For a study published the Journal of the American College of Surgeons, Dr. Wick and colleagues compared results of 310 patients who underwent colorectal operations before the integrated recovery pathway began with those of 330 patients whose colorectal surgical care involved the pathway over an 11-month period. Both groups had similar demographic characteristics and procedures. The integrated recovery pathway intervention included preoperative education, mechanical bowel preparation with oral antibiotics, chlorhexidine bathing, multimodal analgesia, a restricted intravenous fluids protocol, early mobilization, and rapid resumption of oral intake.
Impressive Results
At 11 months after implementing the integrated recovery pathway, recipients of the intervention had hospital stays that were 2 days shorter, on average, than before implementation (5 vs 7 days). In addition, SSI rates decreased by more than half, decreasing from 18.8% to 7.3%. Also, the average direct costs of a hospital stay decreased by from $10,933 to $9,036. Secondary outcomes also improved, including rates of urinary tract infections and DVT.

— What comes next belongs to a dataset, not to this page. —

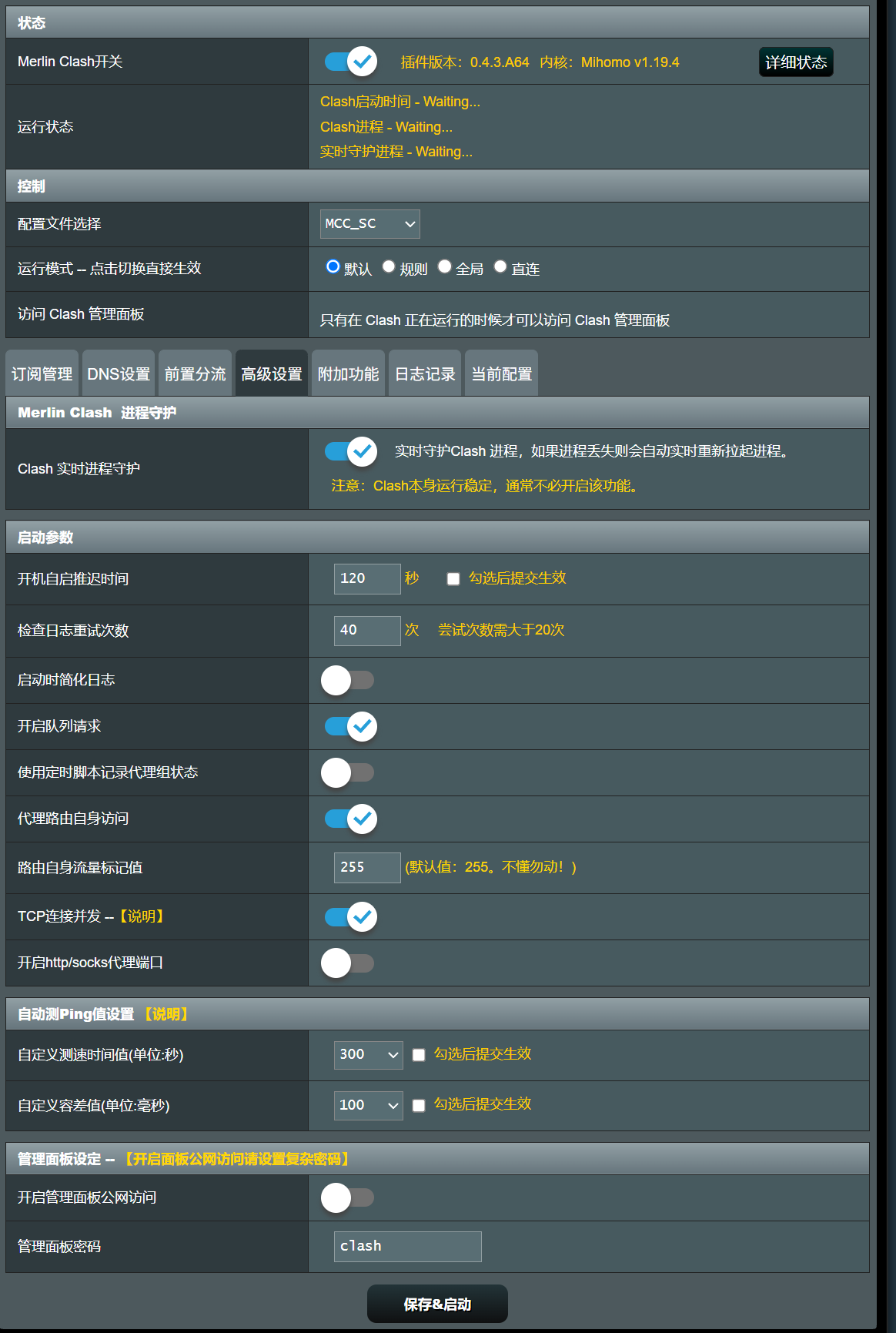Screen dimensions: 896x1333
Task: Turn on 开启管理面板公网访问 switch
Action: click(x=347, y=1197)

After reviewing patient satisfaction surveys, Dr. Wick and colleagues observed improvements in almost all domains after implementing the integrated recovery pathway. The greatest improvements were with staff communication about medications, staff responsiveness to patient requests, and pain management.
Important Implications
The study findings have significant implications for spreading surgical QI work, according to Dr. Wick. A key to the program’s success was that it changed the organizational culture to be more patient-centered and help all providers accountable for delivering best practice care. “Our model defined the actions needed from care providers and hospital senior leadership,” says Dr. Wick. “We had executive support coupled with participation from the frontline healthcare staff, making our QI effort was a priority for everyone.”
Dr. Wick adds that hospitals considering this approach should first put into place the infrastructure needed to improve teamwork and communication and a culture of safety from the frontline to the executive leadership. She notes that, as the work evolved, surgical staff received extensive positive feedback from patients about the changes that further inspired providers to strive to deliver better care.